LABORATORY DATA: The patient’s urine dipstick today has specific gravity greater than 1.030, pH of 5.6. There was large blood, 1+ protein and 1+ ketones; it was otherwise negative. A urine microalbumin to creatinine ratio was sent to the lab and is elevated at 68. In reviewing her previous ratios; in October, it was 60; in May, it was 110; and even back six years ago, it was slightly abnormal at 32.

Blood work was done today as well. Her serum creatinine concentration is normal at 0.64 mg/dL. Electrolyte panel including potassium of 4.2 and her serum glucose was 98, which was not fasting.

IMPRESSION: The patient is a (XX)-year-old young woman with Turner syndrome who was born with a right-sided multicystic dysplastic kidney with a normal left kidney that has demonstrated compensatory hypertrophy. She also has a history of UTIs, but none recently, and has had a negative VCUG in the past.

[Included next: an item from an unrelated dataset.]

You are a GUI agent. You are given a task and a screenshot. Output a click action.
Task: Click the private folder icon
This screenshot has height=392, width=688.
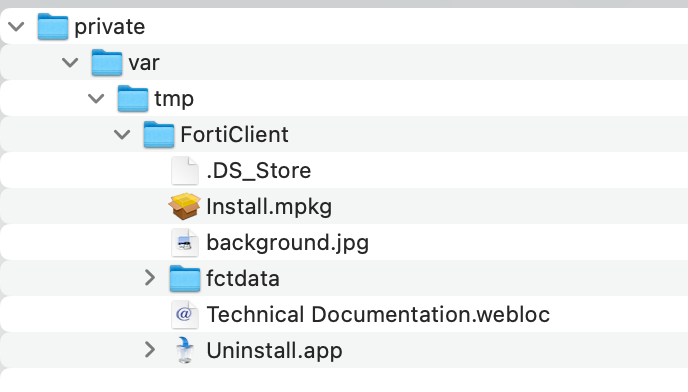(53, 26)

Currently, she is obese and has a metabolic syndrome with insulin resistance and hyperlipidemia. She has had some intermittent high blood pressures, and most concerning, she has now had sequential urine microalbumin to creatinine ratios that have been elevated in the microalbuminuria range, which is consistent with early hyperfiltration.

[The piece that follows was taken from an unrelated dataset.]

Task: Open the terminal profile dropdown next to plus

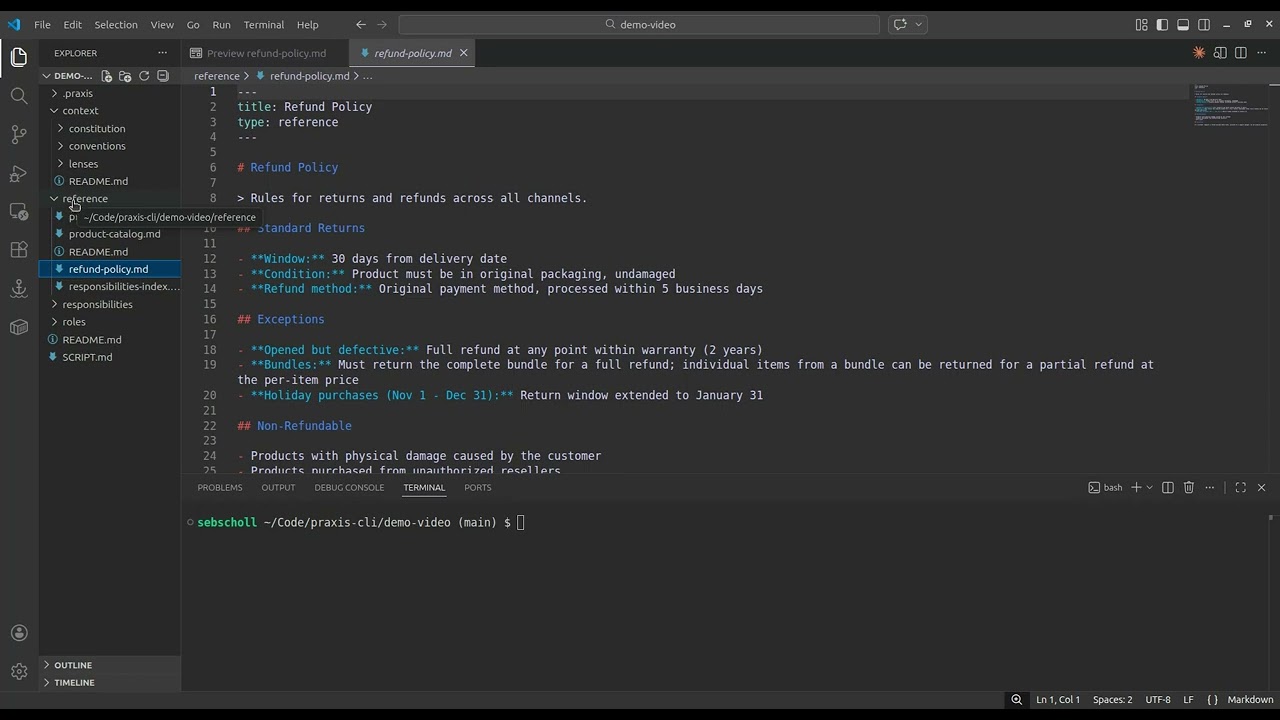Action: (x=1149, y=487)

Given that the patient has a single kidney, she is at risk for this hyperfiltration area injury and chronic kidney disease, and certainly, her obesity and metabolic syndrome are significant risk factors for the progression of CKD.

RECOMMENDATIONS:
1.  Given that the patient has had sustained microalbuminuria over the last year, we do think she meets indications for ACE inhibitor therapy, particularly given the fact that she has decreased nephron mass from her single kidney. We have prescribed lisinopril 5 mg daily; this will also help with lowering her blood pressure. We have gone over how this medication is dosed and potential side effects, including cough, lightheadedness, and dizziness. We did not go over the risks for pregnancy given that it is our understanding that she has had an oophorectomy.
2.  We have again encouraged the patient to make therapeutic lifestyle modifications to optimize her weight. We emphasized the importance of weight loss and regular exercise in her cardiovascular and renal health. We warned her that her progression of chronic kidney disease will certainly be faster if she remains obese and she will be at greater risk of developing significant hypertension and requirement for more medication.
3.  We have asked the patient to call us if she has any trouble taking her medication on a daily basis. She is scheduled to have lab work done in one to two weeks in preparation for her endocrinology visit; therefore, we have given her a lab slip to have a repeat renal function panel to monitor her creatinine and potassium while taking an ACE inhibitor. We asked her to give the phlebotomist this requisition when she goes for her endocrine labs.
4.  We would like to evaluate the patient again in nephrology clinic in one month’s time to see how she is tolerating her medication and check her blood pressure and urinalysis.